Dei um grito, afinal, não
tinha ninguém em casa, e a voz não era parecida com a de tia Odete, embora seja
feminina. O gato dela, Chocolate, até apareceu e deu um miado agudo e curto.
Choco é um vira-lata branco, totalmente de branco mesmo, apesar do nome.
Embora ainda estivesse
apenas alarmada, perguntei:
-Quem está aí? O que você quer? –O
silêncio permaneceu até demais. Não ouvi mais o barulho dos carros na Avenida
Paulista lá embaixo, não ouvi som do rádio de nossos vizinhos barulhentos, não
ouvi nada. Era como se o som estivesse nulo. De repente, ouvi novamente, com um
eco:
“Eu não quero seu mal, se acalme!”
-Acalmar? –Me enraiveci, não era
nem um pouco normal falar com o nada e ele te mandar se acalmar –Como posso me
acalmar?
“Então tudo bem. Não te falo o que
sei...”
-Eu não quero saber. Seja lá quem
for, me deixa! –Para minha surpresa, a voz respondeu:
“Vou deixar, mas ainda vai
precisar de mim...”
-Não vou não! –Rebati, mas não
responderam.
Ouvi um barulho na porta e
minha tia entrou na cozinha, carregando algumas sacolas de compras.
-Voltei! Tudo bem? –Fiquei em
dúvida se deveria falar alguma coisa, então apenas respondi:
-Sim, tudo bem! –E entrei
rapidamente no banheiro, rodando as chaves para trancar o máximo de vezes
possíveis.
Encostei novamente na
parede, suspirando. Será que eu realmente deveria ser aquilo? O que teria acontecido
para a palma de minha mão arder tanto assim? Teria algo com a voz maluca?
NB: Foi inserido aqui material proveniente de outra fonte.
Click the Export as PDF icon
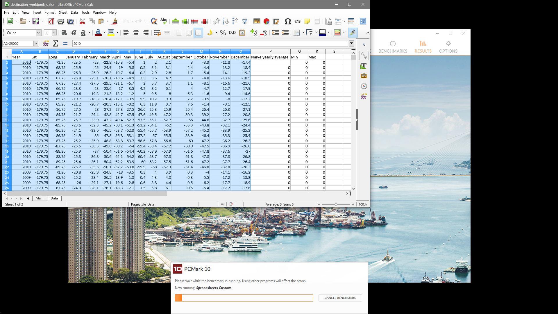558x314 pixels. [x=51, y=21]
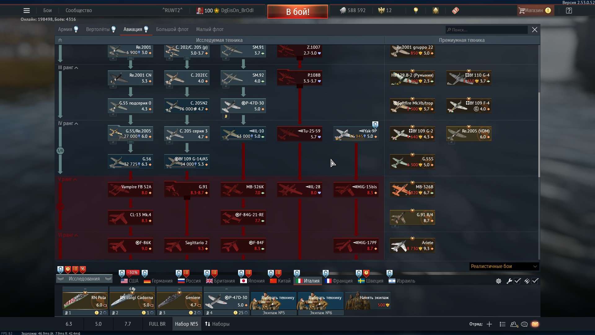The height and width of the screenshot is (335, 595).
Task: Switch to the Большой флот tab
Action: [172, 29]
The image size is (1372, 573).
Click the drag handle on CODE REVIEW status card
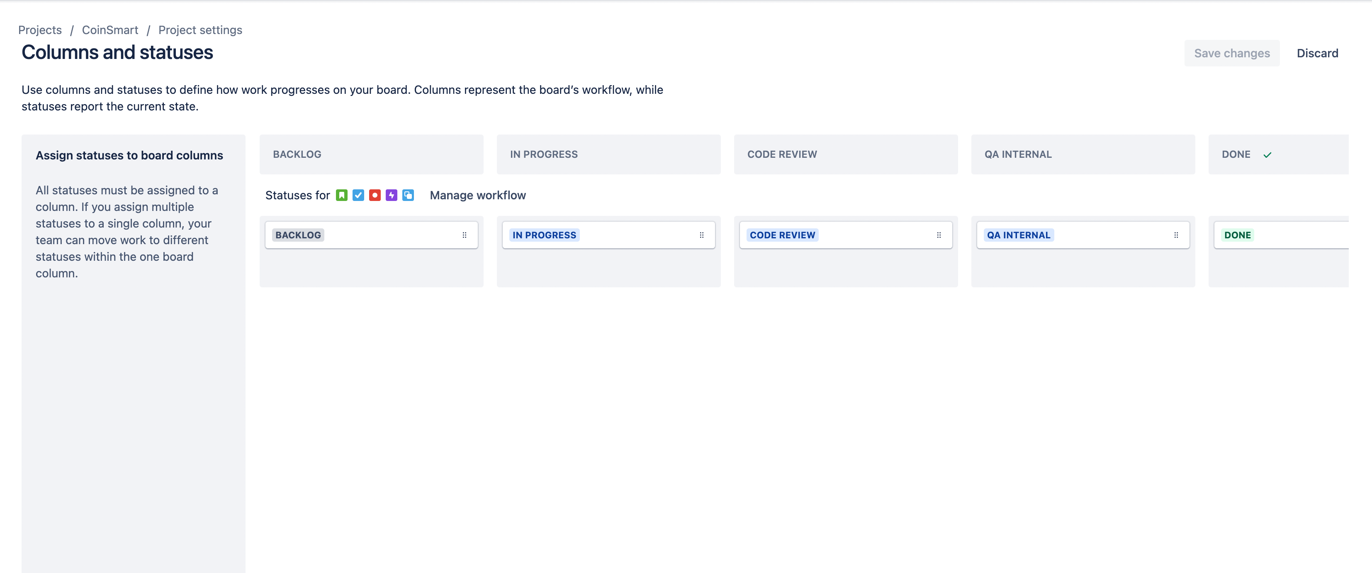(939, 235)
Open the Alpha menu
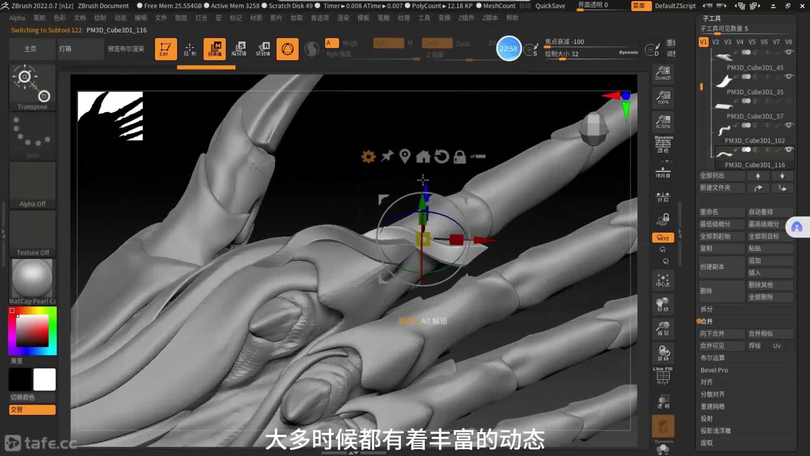 17,18
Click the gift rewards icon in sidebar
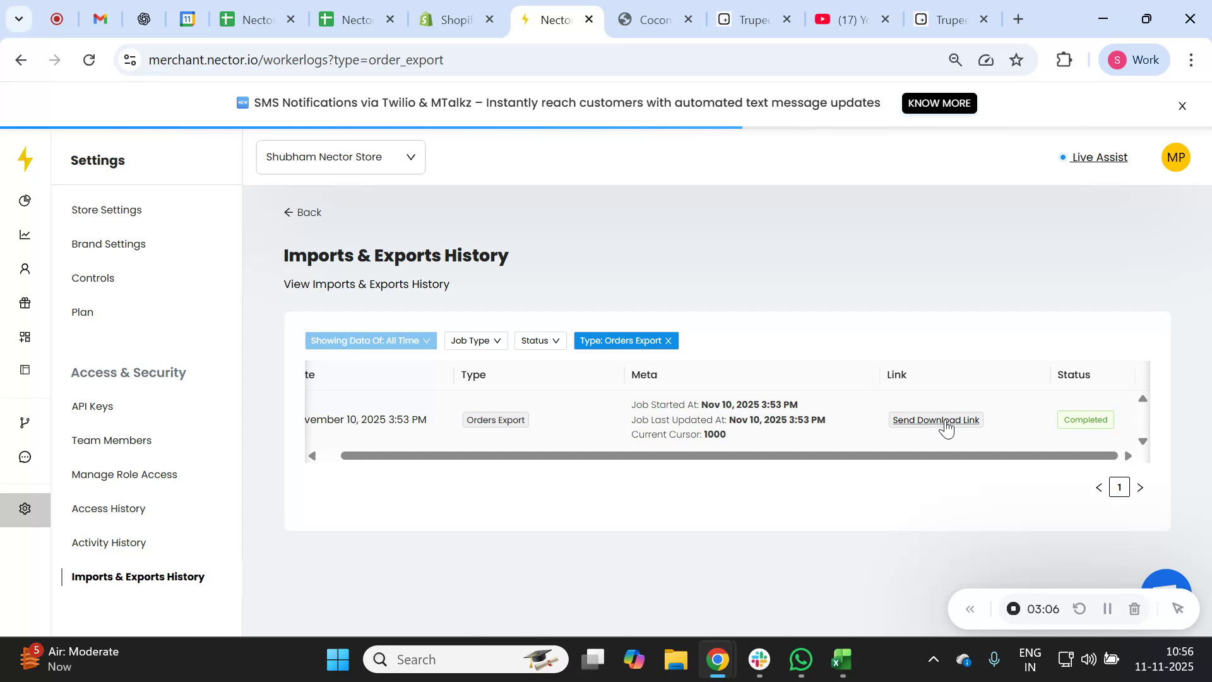The image size is (1212, 682). point(25,302)
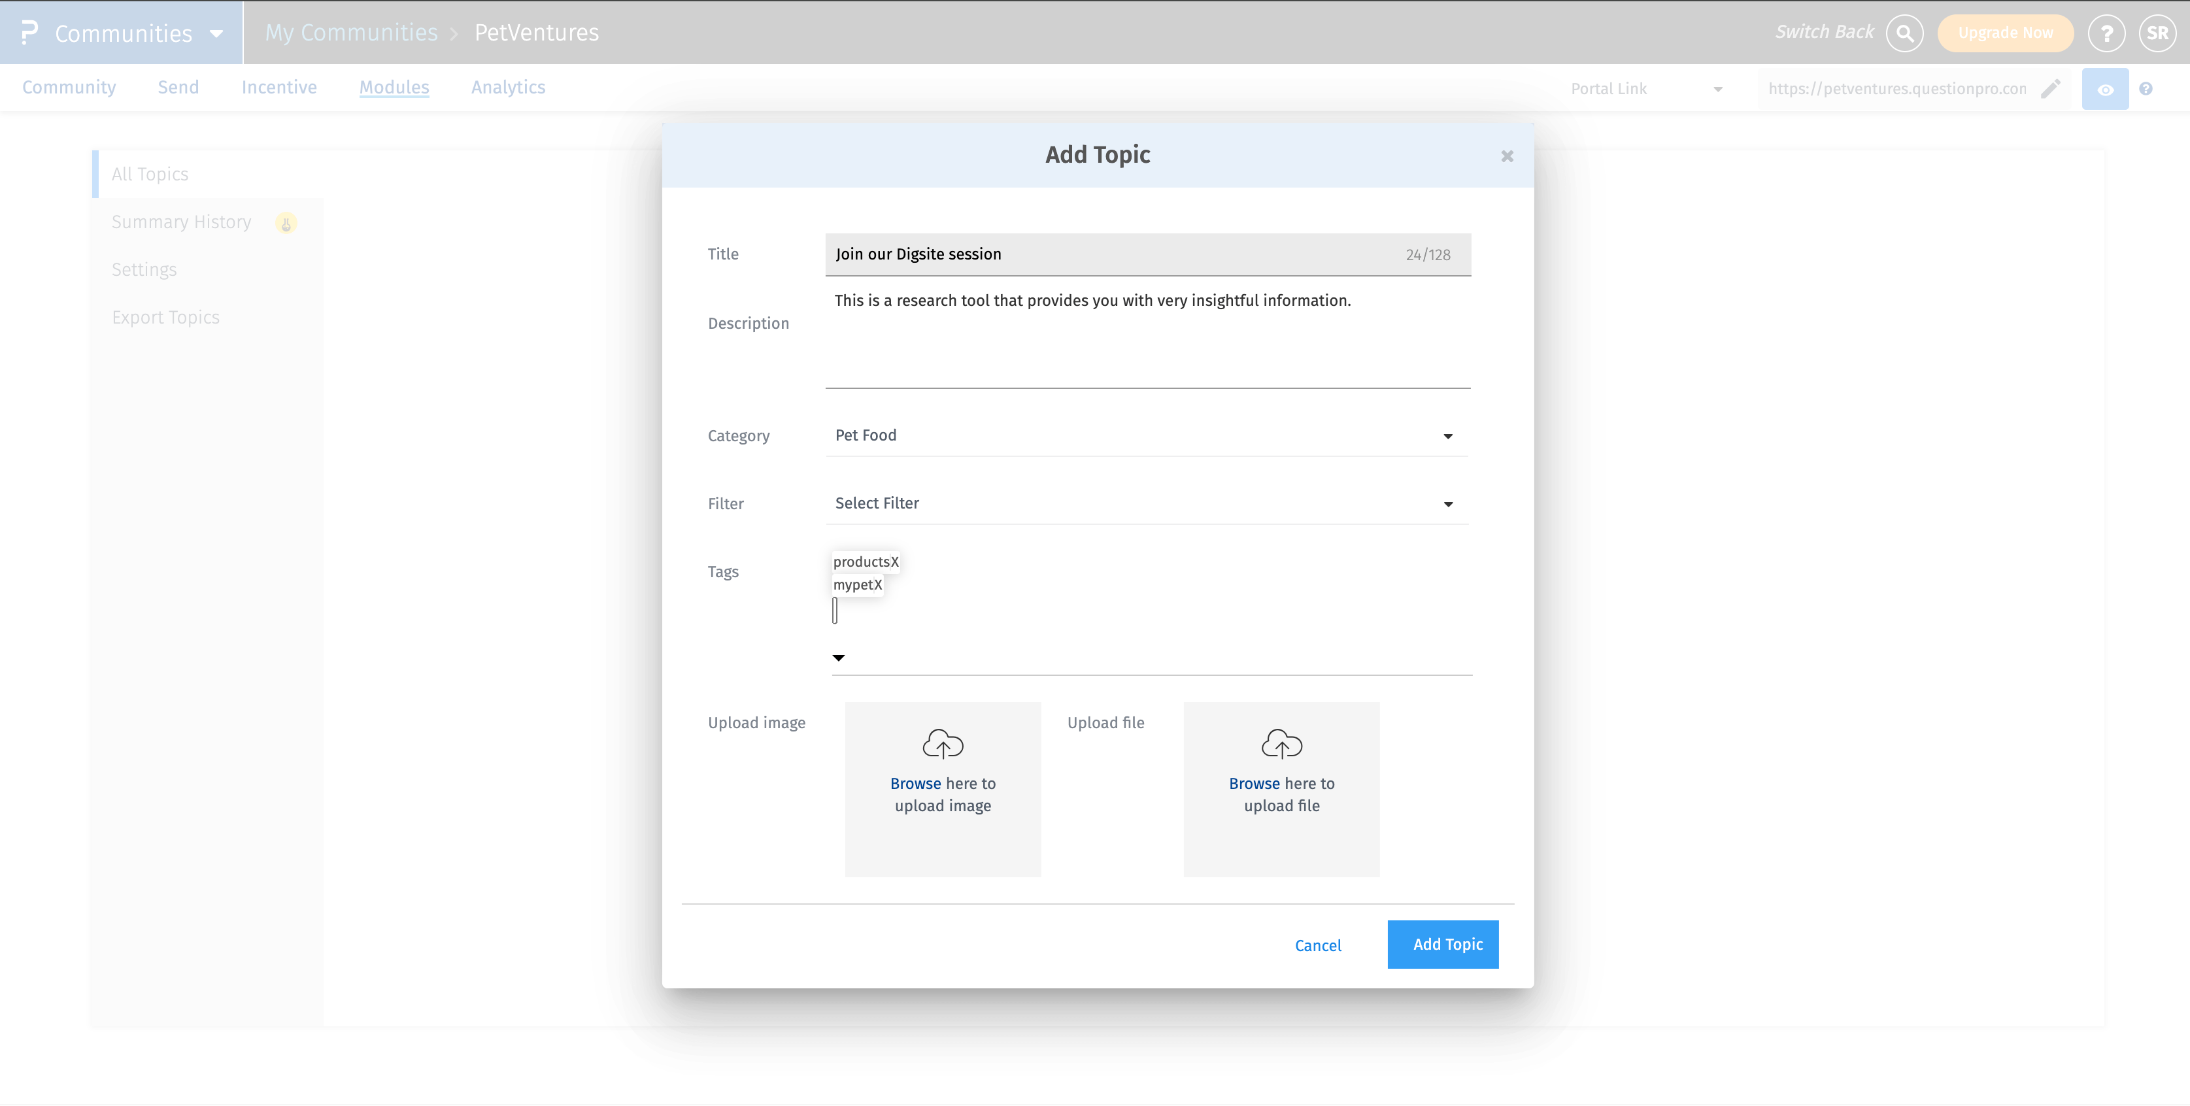Viewport: 2190px width, 1106px height.
Task: Switch to the Analytics tab
Action: coord(508,87)
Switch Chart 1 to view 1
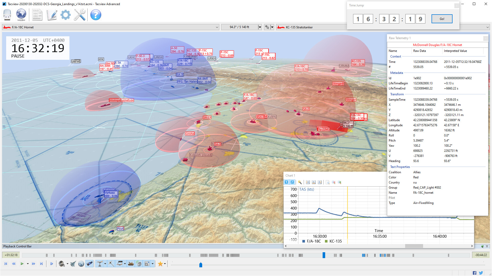Screen dimensions: 492x276 [x=286, y=182]
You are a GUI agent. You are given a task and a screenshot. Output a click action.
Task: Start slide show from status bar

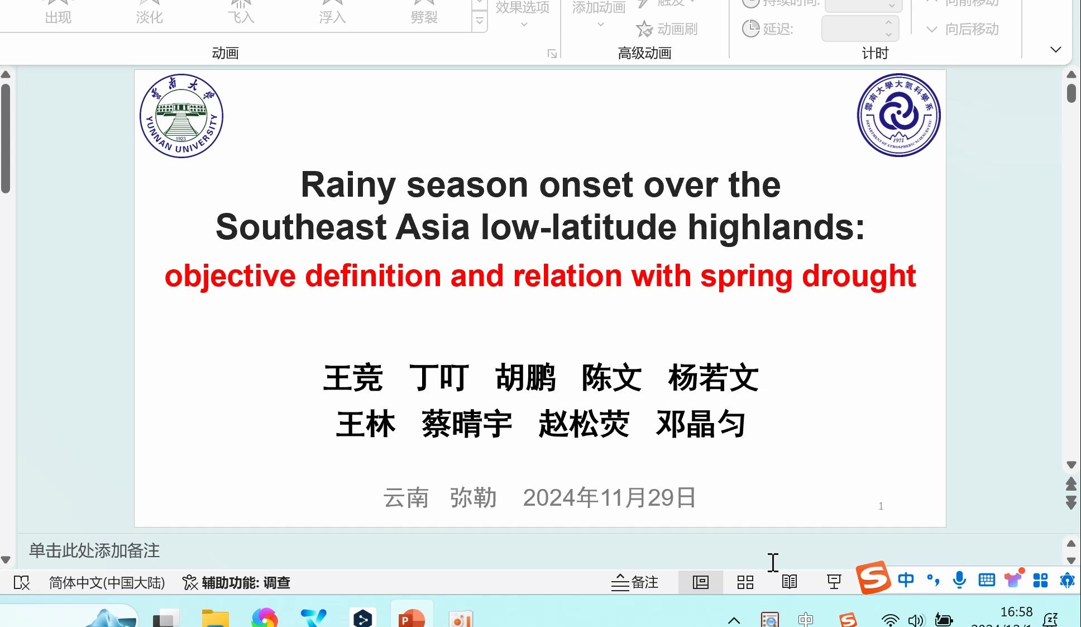tap(834, 582)
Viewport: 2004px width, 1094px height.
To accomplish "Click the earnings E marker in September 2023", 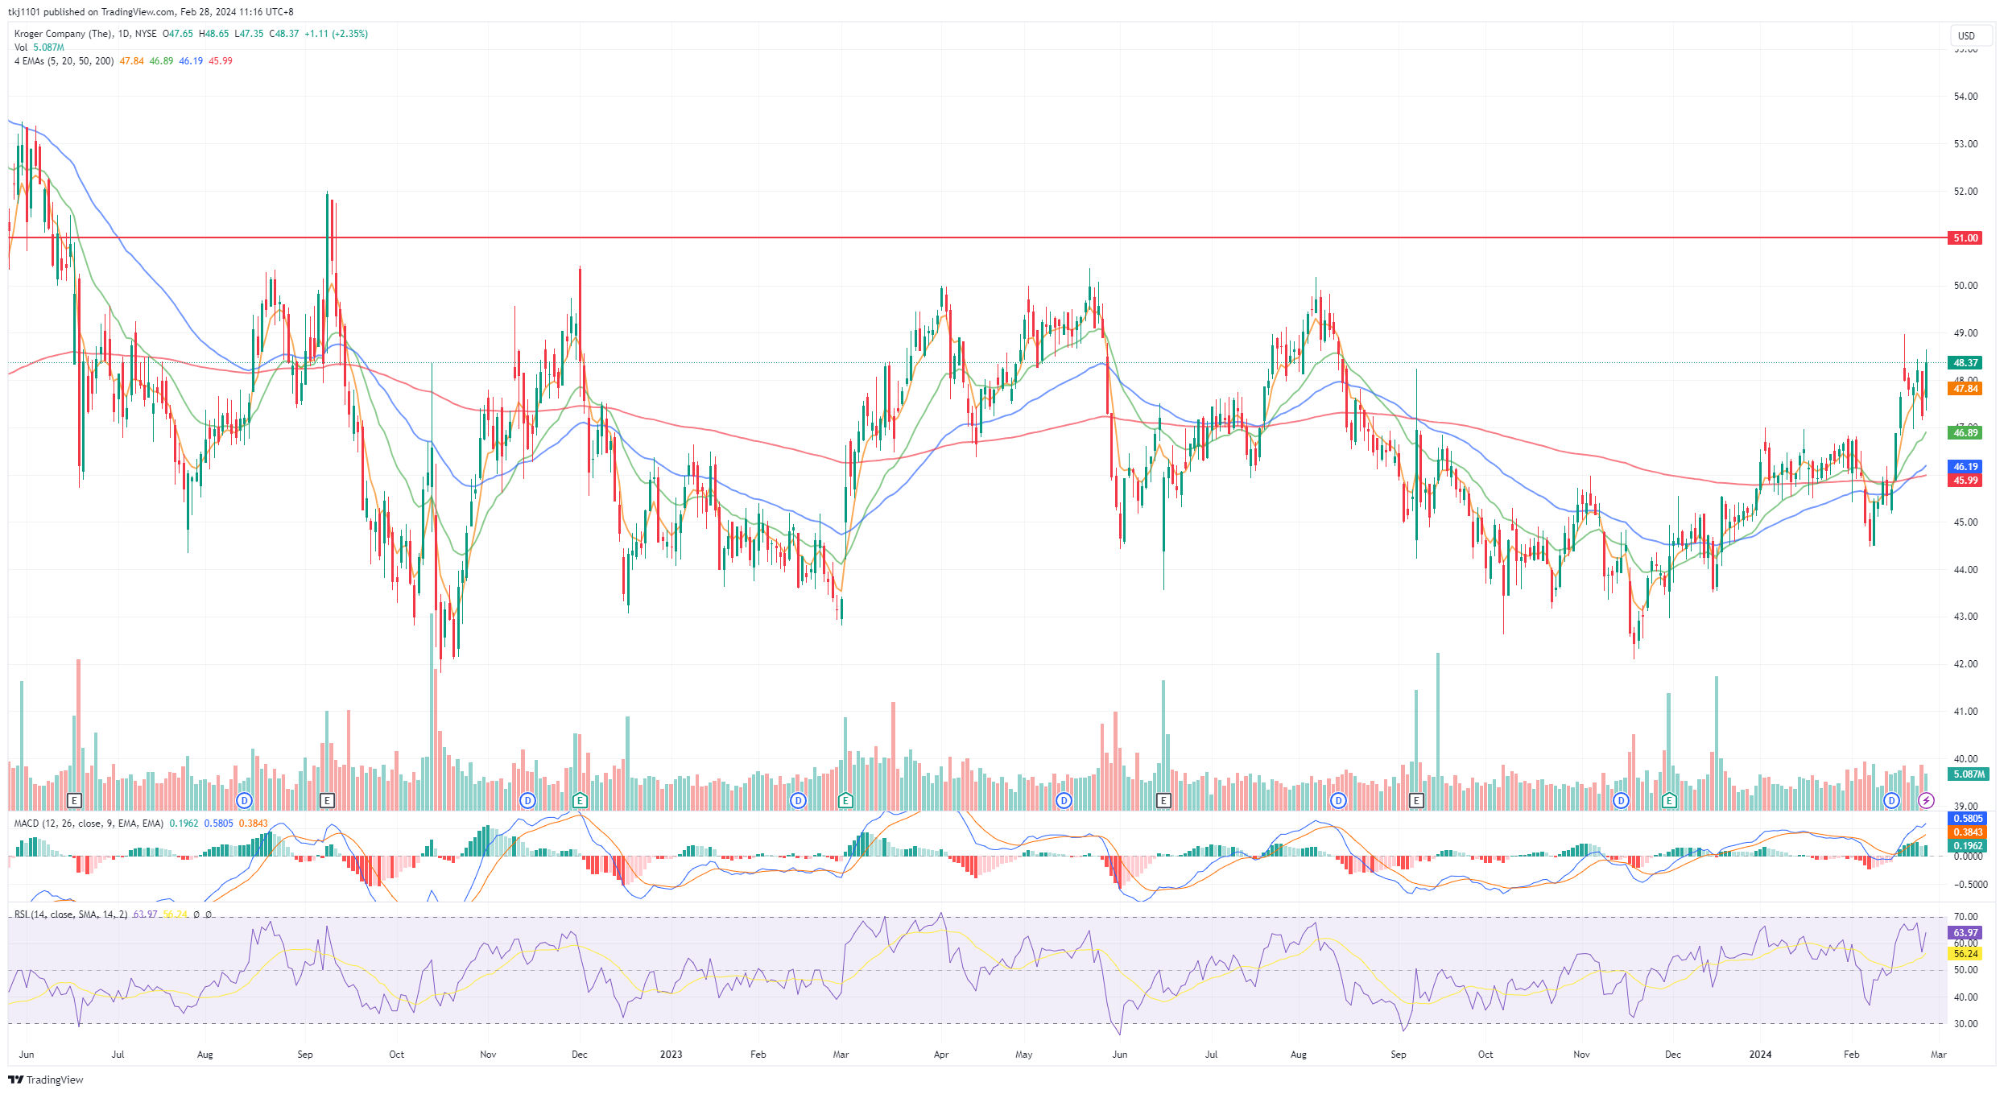I will tap(1416, 800).
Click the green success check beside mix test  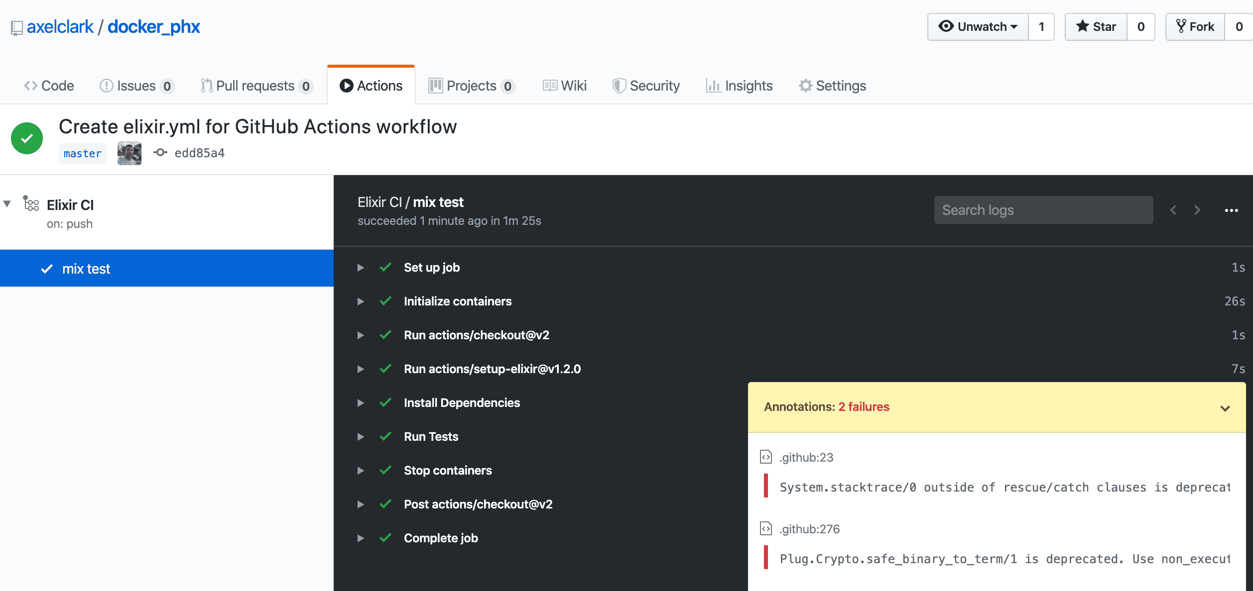(46, 268)
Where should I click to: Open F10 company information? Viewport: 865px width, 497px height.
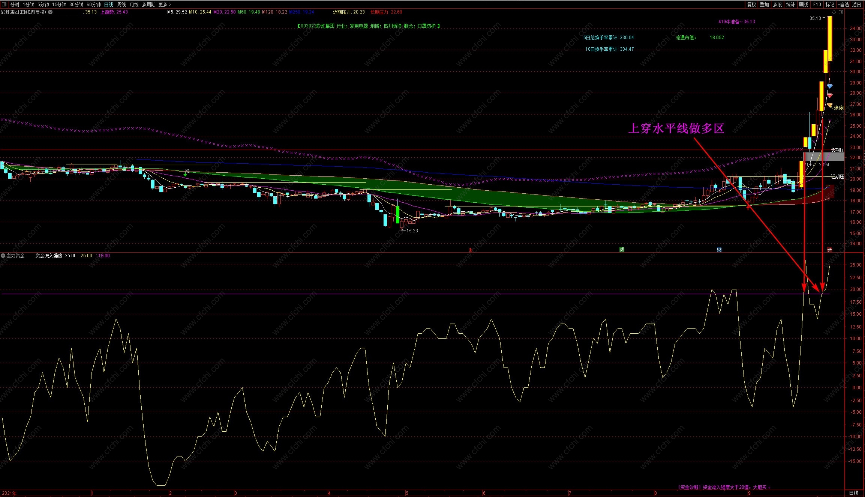point(817,5)
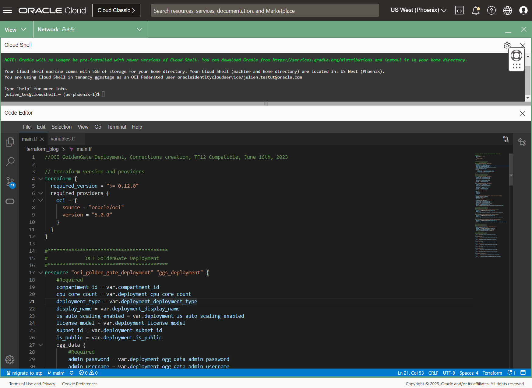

Arriscando, fechei forte os
olhos e abri a mão. Depois, fui abrindo os olhos devagar, e ficando boquiaberta
também.
Como uma tatuagem, uma
marca, algo assim. Um círculo com um círculo no centro, com várias linhas
ligando ele ao aro. Não sei o que significa, mas apareceu de repente, então tem
um motivo.
Nem me desesperei tanto e só
pensava em uma coisa: Tia Odete deve saber.